» TASK GOAL:
Return every record exactly as it appears. Leave nothing out.

+++

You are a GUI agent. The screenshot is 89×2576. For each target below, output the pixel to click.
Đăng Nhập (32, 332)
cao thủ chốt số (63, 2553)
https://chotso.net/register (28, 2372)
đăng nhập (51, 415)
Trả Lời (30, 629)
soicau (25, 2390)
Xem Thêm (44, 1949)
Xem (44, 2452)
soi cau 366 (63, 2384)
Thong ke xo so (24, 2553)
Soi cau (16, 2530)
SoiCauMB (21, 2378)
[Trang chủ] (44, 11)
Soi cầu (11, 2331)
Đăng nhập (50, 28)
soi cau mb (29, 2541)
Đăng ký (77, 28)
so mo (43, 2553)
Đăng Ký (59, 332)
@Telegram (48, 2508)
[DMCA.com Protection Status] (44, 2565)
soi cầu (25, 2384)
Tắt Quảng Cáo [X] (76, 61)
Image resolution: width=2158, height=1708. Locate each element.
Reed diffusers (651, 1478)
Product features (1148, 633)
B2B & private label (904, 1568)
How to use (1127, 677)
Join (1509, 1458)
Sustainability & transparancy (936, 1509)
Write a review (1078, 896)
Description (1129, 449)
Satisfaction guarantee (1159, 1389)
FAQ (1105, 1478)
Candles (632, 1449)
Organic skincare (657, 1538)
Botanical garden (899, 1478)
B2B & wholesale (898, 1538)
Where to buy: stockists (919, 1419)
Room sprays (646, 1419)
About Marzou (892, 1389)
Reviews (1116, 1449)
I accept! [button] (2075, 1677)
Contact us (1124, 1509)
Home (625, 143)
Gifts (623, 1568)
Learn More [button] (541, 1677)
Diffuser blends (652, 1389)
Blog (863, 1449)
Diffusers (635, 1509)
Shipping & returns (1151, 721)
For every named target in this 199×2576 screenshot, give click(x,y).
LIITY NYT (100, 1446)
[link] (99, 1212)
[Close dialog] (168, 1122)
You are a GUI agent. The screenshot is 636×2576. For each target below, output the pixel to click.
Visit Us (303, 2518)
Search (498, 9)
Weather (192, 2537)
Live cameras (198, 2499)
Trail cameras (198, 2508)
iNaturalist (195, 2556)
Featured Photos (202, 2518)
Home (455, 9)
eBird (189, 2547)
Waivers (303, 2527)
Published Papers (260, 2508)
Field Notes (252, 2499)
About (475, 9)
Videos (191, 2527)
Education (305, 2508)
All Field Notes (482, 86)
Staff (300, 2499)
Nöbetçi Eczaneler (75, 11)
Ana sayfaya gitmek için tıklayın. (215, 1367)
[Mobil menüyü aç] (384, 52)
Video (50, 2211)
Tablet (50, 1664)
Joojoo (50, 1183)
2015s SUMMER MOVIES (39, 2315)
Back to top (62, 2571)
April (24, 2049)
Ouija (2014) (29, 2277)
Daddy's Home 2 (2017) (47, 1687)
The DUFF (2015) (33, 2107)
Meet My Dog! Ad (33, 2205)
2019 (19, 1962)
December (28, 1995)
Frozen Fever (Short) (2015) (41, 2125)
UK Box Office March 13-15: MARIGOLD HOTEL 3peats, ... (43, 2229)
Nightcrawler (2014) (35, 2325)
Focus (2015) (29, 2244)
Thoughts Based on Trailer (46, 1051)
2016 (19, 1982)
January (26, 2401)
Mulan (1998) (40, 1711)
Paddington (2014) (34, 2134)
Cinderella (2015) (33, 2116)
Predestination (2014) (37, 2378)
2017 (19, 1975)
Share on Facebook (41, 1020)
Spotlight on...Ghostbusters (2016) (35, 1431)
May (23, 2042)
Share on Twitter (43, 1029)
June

+++

» RESPONSE AREA:
You are a GUI agent. The screenshot is 89×2576. For each target below, output the pixel to click.
Đăng Nhập (32, 332)
cao thủ chốt số (63, 2553)
https://chotso.net/register (28, 2372)
đăng nhập (51, 415)
Trả Lời (30, 629)
soicau (25, 2390)
Xem Thêm (44, 1949)
Xem (44, 2452)
soi cau 366 (63, 2384)
Thong ke xo so (24, 2553)
Soi cau (16, 2530)
SoiCauMB (21, 2378)
[Trang chủ] (44, 11)
Soi cầu (11, 2331)
Đăng nhập (50, 28)
soi cau mb (29, 2541)
Đăng ký (77, 28)
so mo (43, 2553)
Đăng Ký (59, 332)
@Telegram (48, 2508)
[DMCA.com Protection Status] (44, 2565)
soi cầu (25, 2384)
Tắt Quảng Cáo [X] (76, 61)
Image resolution: width=2158, height=1708. Locate each element.
Reed diffusers (651, 1478)
Product features (1148, 633)
B2B & private label (904, 1568)
How to use (1127, 677)
Join (1509, 1458)
Sustainability & transparancy (936, 1509)
Write a review (1078, 896)
Description (1129, 449)
Satisfaction guarantee (1159, 1389)
FAQ (1105, 1478)
Candles (632, 1449)
Organic skincare (657, 1538)
Botanical garden (899, 1478)
B2B & wholesale (898, 1538)
Where to buy: stockists (919, 1419)
Room sprays (646, 1419)
About Marzou (892, 1389)
Reviews (1116, 1449)
I accept! [button] (2075, 1677)
Contact us (1124, 1509)
Home (625, 143)
Gifts (623, 1568)
Learn More [button] (541, 1677)
Diffuser blends (652, 1389)
Blog (863, 1449)
Diffusers (635, 1509)
Shipping & returns (1151, 721)
For every named target in this 199×2576 screenshot, give click(x,y).
LIITY NYT (100, 1446)
[link] (99, 1212)
[Close dialog] (168, 1122)
You are a GUI agent. The screenshot is 636×2576. For each target below, output the pixel to click.
Visit Us (303, 2518)
Search (498, 9)
Weather (192, 2537)
Live cameras (198, 2499)
Trail cameras (198, 2508)
iNaturalist (195, 2556)
Featured Photos (202, 2518)
Home (455, 9)
eBird (189, 2547)
Waivers (303, 2527)
Published Papers (260, 2508)
Field Notes (252, 2499)
About (475, 9)
Videos (191, 2527)
Education (305, 2508)
All Field Notes (482, 86)
Staff (300, 2499)
Nöbetçi Eczaneler (75, 11)
Ana sayfaya gitmek için tıklayın. (215, 1367)
[Mobil menüyü aç] (384, 52)
Video (50, 2211)
Tablet (50, 1664)
Joojoo (50, 1183)
2015s SUMMER MOVIES (39, 2315)
Back to top (62, 2571)
April (24, 2049)
Ouija (2014) (29, 2277)
Daddy's Home 2 (2017) (47, 1687)
The DUFF (2015) (33, 2107)
Meet My Dog! Ad (33, 2205)
2019 (19, 1962)
December (28, 1995)
Frozen Fever (Short) (2015) (41, 2125)
UK Box Office March 13-15: MARIGOLD HOTEL 3peats, ... (43, 2229)
Nightcrawler (2014) (35, 2325)
Focus (2015) (29, 2244)
Thoughts Based on Trailer (46, 1051)
2016 (19, 1982)
January (26, 2401)
Mulan (1998) (40, 1711)
Paddington (2014) (34, 2134)
Cinderella (2015) (33, 2116)
Predestination (2014) (37, 2378)
2017 (19, 1975)
Share on Facebook (41, 1020)
Spotlight on...Ghostbusters (2016) (35, 1431)
May (23, 2042)
Share on Twitter (43, 1029)
June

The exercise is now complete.